--- start Items ---

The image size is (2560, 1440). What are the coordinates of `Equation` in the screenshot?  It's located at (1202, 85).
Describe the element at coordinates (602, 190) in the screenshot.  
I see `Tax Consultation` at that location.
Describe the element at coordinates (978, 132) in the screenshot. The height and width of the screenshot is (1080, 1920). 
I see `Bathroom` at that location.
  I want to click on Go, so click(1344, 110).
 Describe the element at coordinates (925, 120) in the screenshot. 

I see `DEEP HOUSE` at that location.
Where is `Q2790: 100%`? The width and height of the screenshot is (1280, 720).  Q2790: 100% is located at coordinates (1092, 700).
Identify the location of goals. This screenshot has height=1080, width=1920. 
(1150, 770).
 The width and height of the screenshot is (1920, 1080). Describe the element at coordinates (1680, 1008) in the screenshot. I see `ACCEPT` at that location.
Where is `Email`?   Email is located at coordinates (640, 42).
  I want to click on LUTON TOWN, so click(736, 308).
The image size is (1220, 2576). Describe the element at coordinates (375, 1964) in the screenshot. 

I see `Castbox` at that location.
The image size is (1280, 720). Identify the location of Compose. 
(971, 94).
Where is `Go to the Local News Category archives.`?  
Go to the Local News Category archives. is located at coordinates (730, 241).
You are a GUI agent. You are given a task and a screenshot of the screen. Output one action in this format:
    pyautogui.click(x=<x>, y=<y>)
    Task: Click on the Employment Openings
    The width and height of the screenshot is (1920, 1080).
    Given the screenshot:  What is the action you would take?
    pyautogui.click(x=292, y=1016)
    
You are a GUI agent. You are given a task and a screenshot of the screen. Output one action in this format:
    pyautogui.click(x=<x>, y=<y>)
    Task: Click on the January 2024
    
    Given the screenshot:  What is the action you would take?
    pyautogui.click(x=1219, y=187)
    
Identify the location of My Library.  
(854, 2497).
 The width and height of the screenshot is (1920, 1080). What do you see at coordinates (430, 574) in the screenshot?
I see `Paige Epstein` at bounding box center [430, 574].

--- end Items ---

● What to do:
Copy out the lines that begin with the one containing "Identify the location of goals." and end with the one containing "The width and height of the screenshot is (1920, 1080). Describe", keeping every character unchanged and including both of those lines.

● Output for this task:
Identify the location of goals. This screenshot has height=1080, width=1920. 
(1150, 770).
 The width and height of the screenshot is (1920, 1080). Describe the element at coordinates (1680, 1008) in the screenshot. I see `ACCEPT` at that location.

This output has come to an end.